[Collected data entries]
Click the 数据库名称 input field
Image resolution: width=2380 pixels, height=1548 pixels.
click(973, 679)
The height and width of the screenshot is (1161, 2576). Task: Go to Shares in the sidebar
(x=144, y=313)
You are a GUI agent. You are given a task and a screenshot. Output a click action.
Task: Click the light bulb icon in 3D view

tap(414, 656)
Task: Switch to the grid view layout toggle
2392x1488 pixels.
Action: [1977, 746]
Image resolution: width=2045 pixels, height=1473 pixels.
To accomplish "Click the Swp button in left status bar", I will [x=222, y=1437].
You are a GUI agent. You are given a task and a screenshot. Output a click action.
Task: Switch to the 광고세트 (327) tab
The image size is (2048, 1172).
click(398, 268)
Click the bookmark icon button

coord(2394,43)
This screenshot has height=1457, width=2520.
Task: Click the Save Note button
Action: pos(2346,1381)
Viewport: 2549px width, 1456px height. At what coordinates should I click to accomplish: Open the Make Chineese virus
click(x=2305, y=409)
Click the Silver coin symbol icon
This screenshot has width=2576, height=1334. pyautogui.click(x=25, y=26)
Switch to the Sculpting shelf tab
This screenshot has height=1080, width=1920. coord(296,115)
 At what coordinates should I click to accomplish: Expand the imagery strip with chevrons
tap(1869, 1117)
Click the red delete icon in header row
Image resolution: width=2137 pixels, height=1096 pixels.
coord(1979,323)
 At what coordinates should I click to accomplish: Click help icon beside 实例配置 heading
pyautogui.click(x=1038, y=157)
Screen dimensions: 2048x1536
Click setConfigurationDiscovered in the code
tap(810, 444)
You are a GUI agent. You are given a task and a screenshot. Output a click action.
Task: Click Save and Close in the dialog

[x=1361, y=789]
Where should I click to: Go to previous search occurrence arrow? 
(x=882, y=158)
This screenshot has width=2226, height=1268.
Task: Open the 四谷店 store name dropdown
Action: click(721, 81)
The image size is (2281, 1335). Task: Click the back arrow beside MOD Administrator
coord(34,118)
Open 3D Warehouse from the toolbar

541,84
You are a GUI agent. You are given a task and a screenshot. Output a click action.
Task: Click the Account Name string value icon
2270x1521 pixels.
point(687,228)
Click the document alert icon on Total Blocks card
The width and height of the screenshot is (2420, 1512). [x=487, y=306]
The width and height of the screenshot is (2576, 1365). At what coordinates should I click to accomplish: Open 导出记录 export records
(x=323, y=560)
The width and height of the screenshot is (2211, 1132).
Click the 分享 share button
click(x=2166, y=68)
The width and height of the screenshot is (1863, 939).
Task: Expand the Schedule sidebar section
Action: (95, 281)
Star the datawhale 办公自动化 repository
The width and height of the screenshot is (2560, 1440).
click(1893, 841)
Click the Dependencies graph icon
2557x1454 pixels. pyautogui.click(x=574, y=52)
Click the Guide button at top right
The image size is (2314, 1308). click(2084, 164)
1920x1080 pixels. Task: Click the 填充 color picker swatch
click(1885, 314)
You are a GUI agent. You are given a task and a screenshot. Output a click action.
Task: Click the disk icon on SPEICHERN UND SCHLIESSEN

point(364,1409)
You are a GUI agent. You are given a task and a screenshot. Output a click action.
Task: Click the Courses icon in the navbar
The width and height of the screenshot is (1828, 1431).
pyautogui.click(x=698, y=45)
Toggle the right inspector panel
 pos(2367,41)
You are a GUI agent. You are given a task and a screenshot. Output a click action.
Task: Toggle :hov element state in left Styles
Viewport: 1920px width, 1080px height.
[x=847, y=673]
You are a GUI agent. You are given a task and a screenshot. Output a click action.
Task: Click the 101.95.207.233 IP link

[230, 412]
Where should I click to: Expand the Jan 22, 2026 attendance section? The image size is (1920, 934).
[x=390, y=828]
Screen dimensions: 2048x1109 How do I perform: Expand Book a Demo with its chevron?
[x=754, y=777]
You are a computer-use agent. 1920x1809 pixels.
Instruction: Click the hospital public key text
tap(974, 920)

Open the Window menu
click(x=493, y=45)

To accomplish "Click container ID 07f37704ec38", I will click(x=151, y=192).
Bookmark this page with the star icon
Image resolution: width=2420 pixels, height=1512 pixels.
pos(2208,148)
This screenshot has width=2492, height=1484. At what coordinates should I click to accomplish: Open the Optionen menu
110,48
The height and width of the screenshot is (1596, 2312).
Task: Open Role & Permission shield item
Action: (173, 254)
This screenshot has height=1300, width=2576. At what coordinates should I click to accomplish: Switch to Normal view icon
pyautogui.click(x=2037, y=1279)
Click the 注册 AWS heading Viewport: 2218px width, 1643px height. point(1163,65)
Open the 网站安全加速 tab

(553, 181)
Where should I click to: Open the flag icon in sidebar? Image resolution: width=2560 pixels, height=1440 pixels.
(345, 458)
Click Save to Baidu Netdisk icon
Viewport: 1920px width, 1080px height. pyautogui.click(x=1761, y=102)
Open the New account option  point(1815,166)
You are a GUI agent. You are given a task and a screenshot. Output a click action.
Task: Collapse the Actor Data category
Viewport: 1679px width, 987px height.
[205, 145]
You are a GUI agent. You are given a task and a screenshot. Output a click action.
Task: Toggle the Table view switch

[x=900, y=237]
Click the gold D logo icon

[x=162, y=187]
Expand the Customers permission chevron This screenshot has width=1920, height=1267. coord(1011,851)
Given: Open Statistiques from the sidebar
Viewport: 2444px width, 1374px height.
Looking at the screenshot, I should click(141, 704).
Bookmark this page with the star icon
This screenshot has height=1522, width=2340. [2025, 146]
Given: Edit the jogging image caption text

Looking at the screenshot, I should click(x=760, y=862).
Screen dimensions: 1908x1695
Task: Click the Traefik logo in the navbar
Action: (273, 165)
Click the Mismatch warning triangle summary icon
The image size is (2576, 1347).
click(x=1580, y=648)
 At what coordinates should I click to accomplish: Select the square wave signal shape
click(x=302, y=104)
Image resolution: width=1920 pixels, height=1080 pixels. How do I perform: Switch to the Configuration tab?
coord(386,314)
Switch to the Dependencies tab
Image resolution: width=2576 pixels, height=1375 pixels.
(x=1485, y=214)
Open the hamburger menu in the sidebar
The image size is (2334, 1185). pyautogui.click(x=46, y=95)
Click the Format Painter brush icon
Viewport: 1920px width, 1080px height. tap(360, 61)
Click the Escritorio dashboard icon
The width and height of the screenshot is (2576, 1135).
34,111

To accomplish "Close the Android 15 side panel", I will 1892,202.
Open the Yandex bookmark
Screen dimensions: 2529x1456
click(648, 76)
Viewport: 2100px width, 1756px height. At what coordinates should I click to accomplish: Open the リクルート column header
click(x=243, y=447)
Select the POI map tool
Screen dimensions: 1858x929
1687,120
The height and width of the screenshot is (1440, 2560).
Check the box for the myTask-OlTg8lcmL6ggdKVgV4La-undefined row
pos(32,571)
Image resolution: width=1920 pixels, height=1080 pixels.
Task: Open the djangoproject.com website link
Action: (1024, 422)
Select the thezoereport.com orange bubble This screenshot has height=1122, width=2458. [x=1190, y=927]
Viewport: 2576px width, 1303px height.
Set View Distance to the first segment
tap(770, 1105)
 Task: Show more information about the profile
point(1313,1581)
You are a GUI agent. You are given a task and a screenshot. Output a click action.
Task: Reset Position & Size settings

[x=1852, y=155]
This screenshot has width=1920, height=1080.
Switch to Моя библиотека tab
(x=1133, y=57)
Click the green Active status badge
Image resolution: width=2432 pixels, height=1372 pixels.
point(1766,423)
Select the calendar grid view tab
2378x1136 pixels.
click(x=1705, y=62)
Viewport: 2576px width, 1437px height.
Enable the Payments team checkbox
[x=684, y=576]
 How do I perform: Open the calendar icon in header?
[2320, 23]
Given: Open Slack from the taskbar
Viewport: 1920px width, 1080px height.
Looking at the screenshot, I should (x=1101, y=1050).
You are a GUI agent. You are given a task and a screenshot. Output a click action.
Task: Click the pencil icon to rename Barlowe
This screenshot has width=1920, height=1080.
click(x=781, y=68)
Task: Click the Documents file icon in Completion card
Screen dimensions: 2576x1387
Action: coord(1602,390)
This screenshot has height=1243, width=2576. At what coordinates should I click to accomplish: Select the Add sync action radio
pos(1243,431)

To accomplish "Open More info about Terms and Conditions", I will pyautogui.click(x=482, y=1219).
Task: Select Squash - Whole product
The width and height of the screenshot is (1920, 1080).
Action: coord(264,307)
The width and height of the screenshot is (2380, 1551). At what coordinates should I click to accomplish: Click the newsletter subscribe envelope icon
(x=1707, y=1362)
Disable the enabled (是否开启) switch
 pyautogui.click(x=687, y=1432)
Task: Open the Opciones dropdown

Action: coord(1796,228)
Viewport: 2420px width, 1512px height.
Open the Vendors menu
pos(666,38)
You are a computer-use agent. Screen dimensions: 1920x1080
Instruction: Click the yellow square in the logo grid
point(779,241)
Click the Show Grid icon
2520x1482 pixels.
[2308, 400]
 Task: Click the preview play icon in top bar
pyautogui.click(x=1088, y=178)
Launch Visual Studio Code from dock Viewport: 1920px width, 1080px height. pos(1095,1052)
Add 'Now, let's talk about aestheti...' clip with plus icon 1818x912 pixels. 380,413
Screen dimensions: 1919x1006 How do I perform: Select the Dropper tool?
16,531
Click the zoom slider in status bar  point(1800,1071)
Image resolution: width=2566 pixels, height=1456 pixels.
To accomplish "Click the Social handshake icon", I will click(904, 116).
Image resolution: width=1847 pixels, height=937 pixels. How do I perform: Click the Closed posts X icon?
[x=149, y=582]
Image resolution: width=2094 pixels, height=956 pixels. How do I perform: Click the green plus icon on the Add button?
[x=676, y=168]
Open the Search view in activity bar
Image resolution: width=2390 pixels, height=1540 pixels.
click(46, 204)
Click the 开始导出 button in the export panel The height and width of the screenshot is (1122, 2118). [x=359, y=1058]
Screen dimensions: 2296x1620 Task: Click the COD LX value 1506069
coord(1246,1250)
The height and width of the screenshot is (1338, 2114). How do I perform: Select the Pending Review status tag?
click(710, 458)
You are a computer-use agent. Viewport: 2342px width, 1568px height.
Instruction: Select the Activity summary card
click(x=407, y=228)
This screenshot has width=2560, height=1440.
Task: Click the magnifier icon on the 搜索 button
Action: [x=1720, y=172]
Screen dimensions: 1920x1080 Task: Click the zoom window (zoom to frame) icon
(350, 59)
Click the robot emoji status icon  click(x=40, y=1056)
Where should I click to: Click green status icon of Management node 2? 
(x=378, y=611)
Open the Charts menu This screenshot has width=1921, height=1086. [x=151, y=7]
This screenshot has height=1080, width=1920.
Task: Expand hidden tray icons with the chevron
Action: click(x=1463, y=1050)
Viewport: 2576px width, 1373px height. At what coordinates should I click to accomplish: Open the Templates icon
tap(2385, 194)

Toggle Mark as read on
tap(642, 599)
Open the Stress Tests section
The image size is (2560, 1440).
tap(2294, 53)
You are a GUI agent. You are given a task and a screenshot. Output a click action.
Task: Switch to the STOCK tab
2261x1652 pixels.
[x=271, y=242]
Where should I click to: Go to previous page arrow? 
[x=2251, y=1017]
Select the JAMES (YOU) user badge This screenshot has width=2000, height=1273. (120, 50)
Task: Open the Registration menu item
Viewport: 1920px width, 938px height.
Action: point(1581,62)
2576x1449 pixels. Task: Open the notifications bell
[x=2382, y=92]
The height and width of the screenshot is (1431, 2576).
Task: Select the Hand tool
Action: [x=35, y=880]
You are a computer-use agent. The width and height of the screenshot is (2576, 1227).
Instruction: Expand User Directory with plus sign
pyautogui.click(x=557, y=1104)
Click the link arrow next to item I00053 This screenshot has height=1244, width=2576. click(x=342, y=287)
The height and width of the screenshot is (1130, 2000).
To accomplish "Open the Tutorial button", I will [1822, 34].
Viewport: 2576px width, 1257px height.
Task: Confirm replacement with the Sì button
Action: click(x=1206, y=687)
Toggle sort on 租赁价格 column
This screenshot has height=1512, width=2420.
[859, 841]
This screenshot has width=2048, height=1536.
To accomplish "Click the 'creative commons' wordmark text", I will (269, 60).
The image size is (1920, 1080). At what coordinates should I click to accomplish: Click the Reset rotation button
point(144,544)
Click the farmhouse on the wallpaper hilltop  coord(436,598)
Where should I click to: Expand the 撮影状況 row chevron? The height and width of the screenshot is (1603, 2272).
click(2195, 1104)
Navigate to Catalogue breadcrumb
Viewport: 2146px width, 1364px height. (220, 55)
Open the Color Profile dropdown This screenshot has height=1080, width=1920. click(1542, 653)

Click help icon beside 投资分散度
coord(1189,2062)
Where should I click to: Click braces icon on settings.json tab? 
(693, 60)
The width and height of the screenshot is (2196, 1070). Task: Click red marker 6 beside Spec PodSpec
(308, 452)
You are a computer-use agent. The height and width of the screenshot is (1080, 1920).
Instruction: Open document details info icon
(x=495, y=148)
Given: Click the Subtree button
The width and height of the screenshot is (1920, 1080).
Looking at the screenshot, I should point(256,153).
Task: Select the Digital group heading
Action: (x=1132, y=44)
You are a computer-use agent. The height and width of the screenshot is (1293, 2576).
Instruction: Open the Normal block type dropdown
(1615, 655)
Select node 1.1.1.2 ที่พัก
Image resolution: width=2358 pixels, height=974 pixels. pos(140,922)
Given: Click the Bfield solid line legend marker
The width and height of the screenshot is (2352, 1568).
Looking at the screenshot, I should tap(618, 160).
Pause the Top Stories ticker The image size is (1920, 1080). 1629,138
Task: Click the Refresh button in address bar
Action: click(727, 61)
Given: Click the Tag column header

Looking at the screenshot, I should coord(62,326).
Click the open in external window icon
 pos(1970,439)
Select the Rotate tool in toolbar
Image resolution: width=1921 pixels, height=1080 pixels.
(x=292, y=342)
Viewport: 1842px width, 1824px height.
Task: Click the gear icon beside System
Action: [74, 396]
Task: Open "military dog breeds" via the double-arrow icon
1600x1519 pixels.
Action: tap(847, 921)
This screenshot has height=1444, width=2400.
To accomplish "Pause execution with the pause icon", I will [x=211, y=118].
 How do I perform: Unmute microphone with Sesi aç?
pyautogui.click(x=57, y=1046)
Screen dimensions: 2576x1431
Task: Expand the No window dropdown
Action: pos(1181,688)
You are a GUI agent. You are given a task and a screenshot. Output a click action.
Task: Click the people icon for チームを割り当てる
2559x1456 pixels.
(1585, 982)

■ **What you have to do**
Give only the number of lines in the records that contain the string "left".

■ **Your response**
2